> _WHAT YOU HAVE TO DO_
Would you please set down, word for word, the lines from the one with "The width and" through the final line of the data below, omitting any pictures?

>>>>>

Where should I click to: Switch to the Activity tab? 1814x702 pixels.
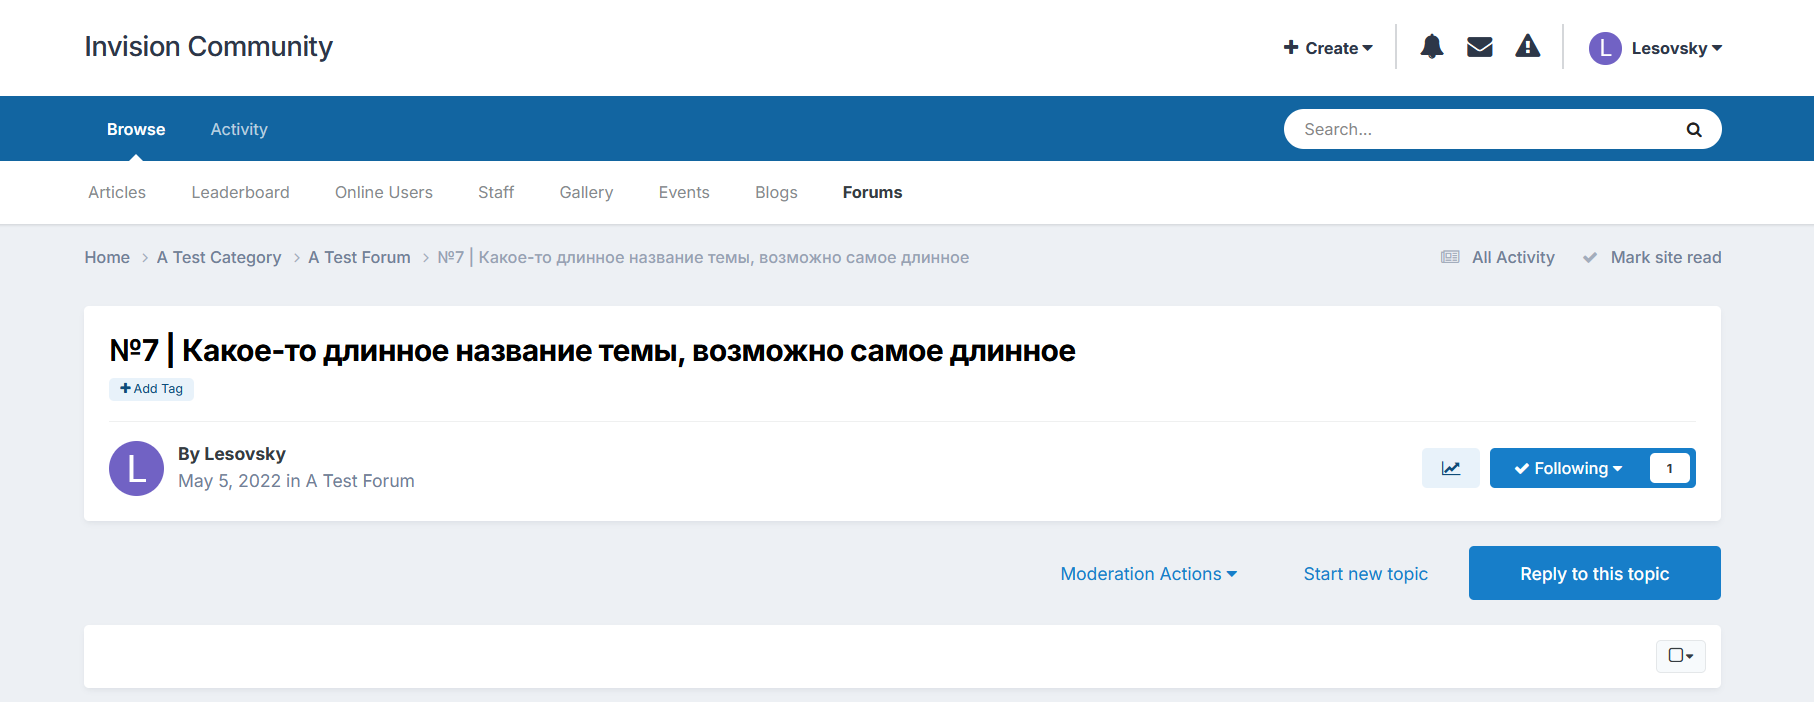239,130
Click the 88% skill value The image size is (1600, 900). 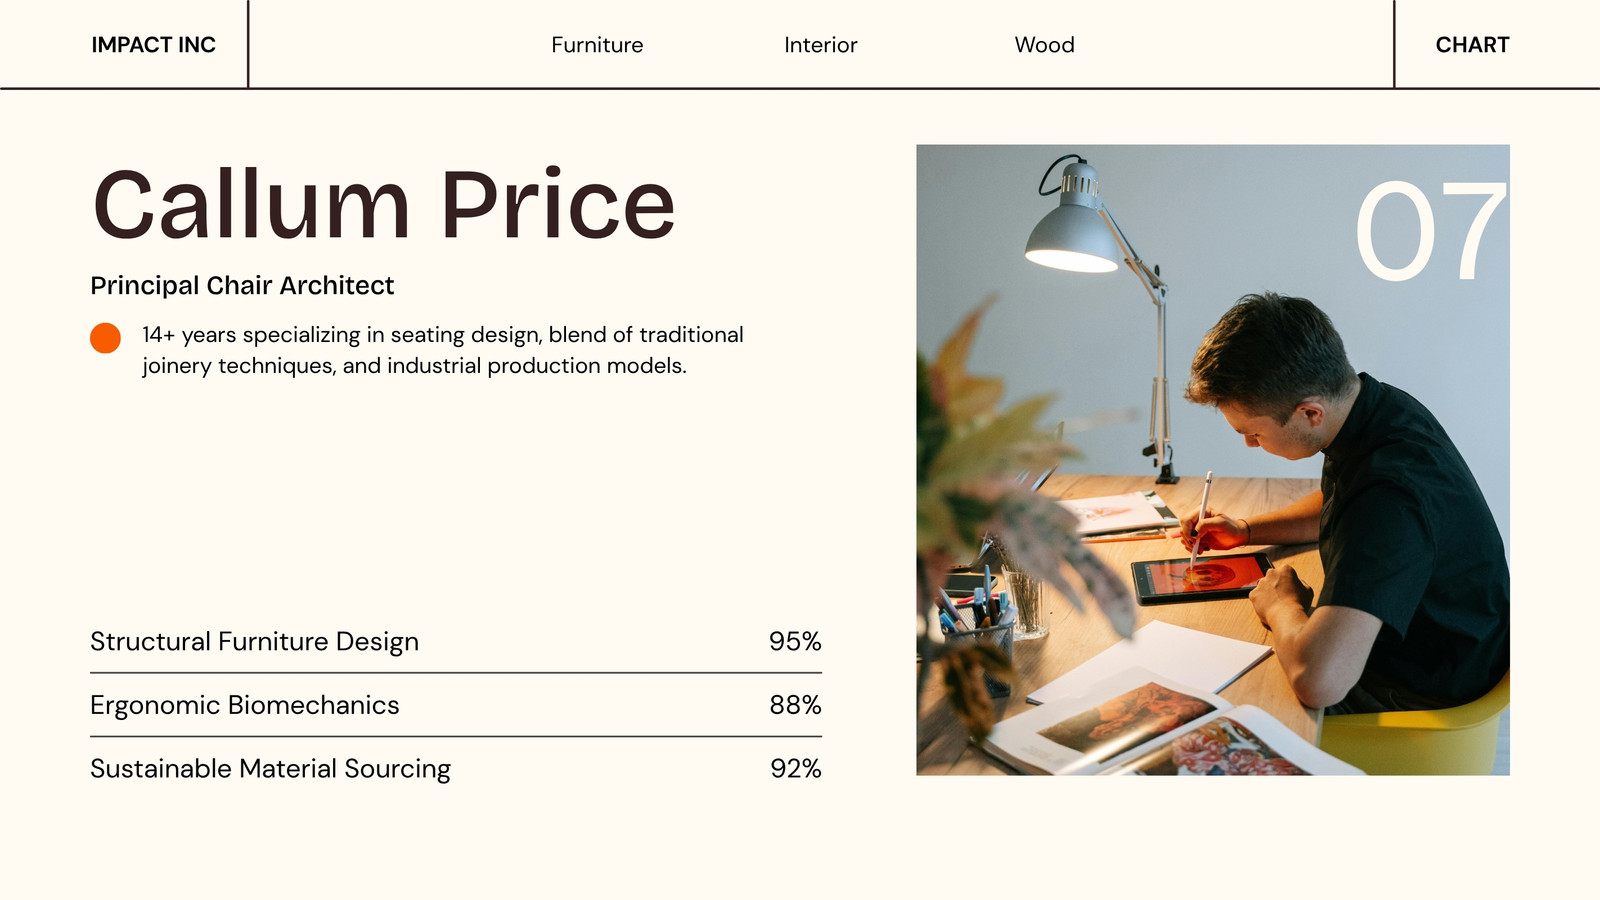tap(795, 705)
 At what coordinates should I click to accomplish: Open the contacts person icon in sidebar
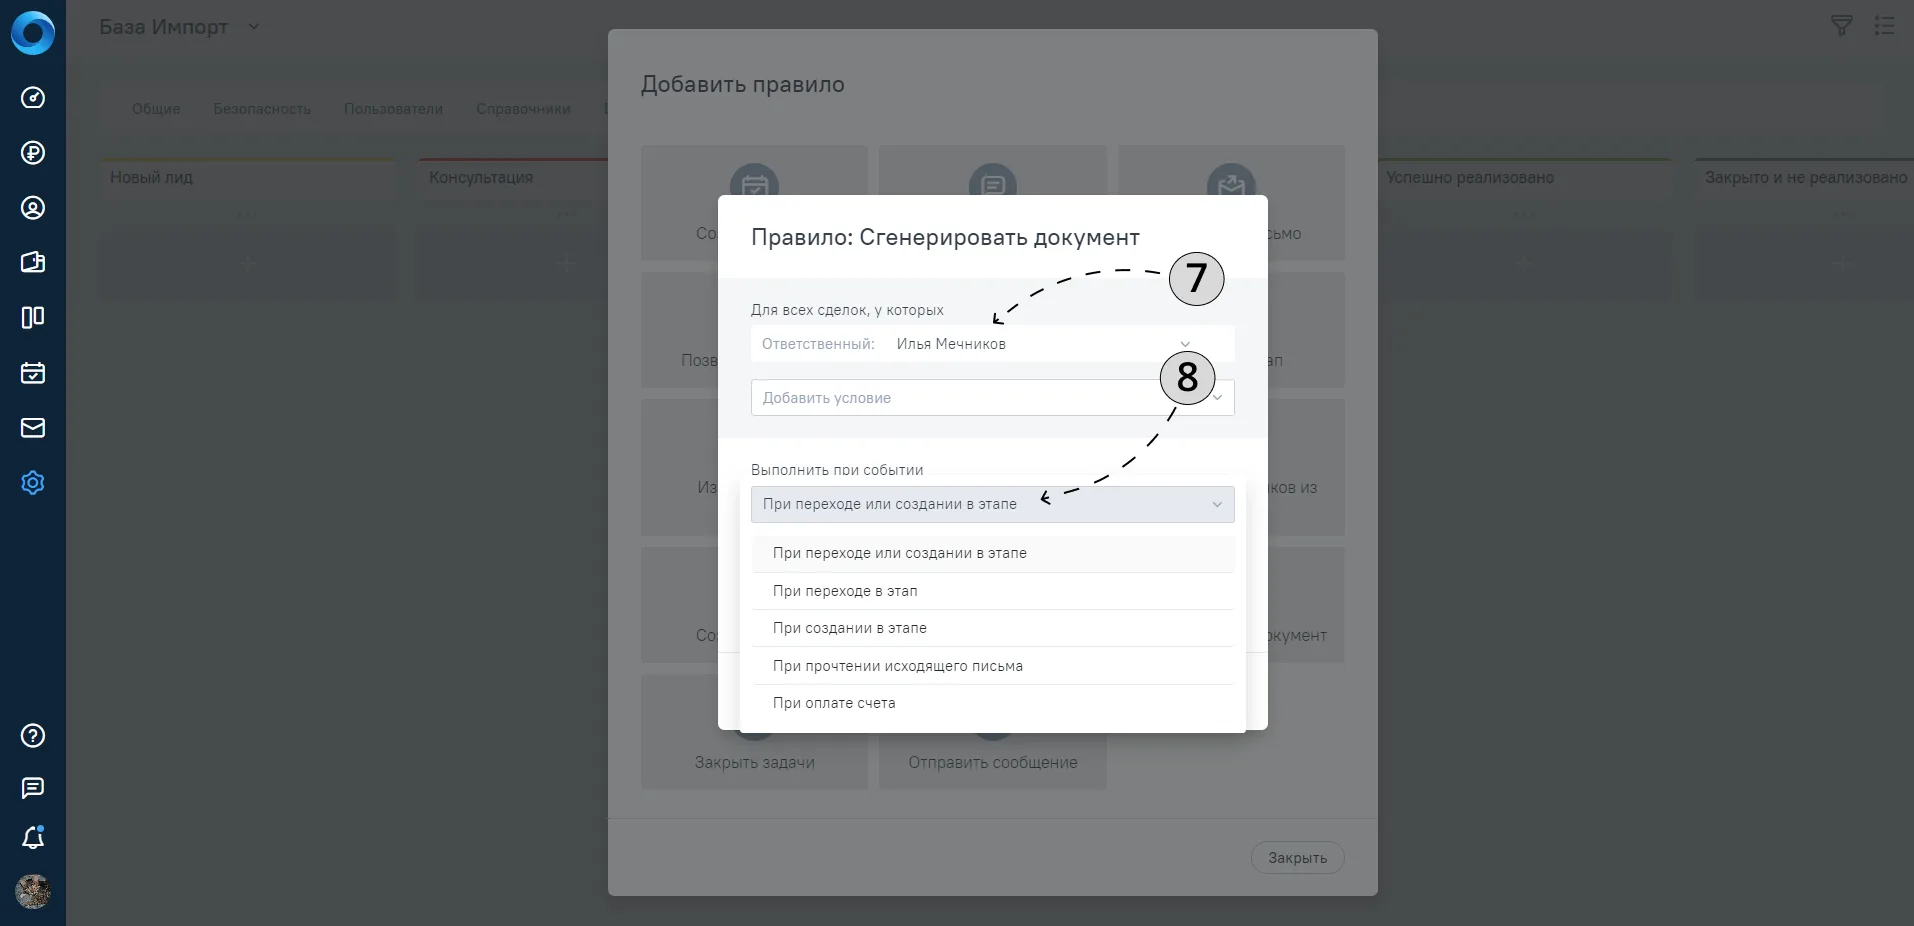tap(33, 208)
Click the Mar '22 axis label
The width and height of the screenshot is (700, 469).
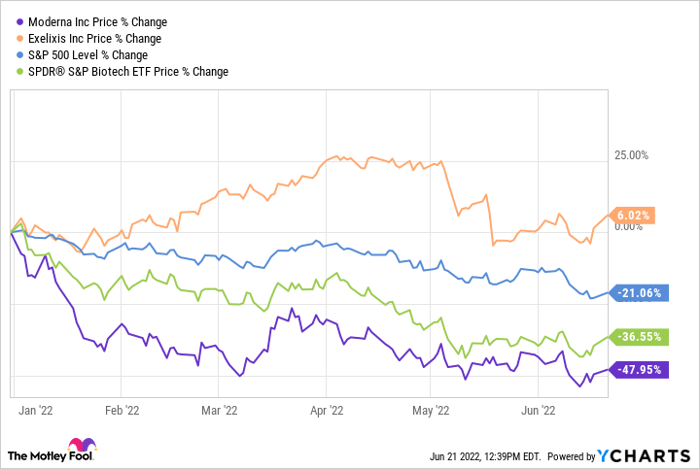point(219,408)
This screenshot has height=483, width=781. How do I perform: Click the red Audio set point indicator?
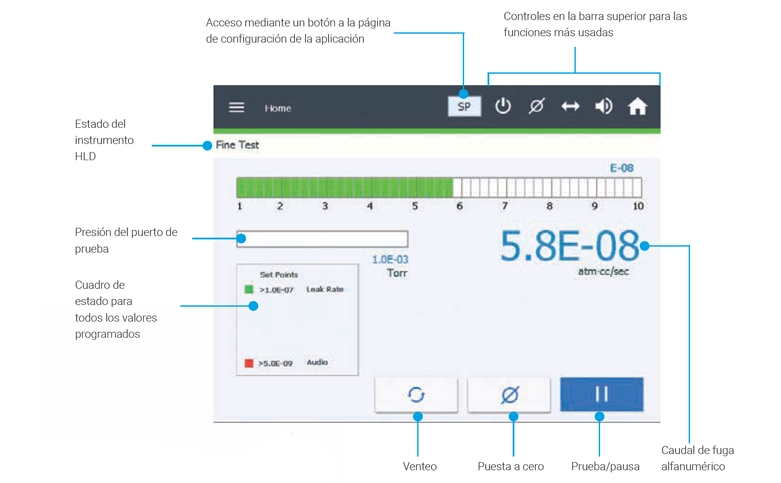click(249, 363)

<<<<<

> _EXERCISE RESPONSE_
The width and height of the screenshot is (700, 469).
point(219,408)
This screenshot has height=483, width=781. How do I perform: Click the red Audio set point indicator?
click(249, 363)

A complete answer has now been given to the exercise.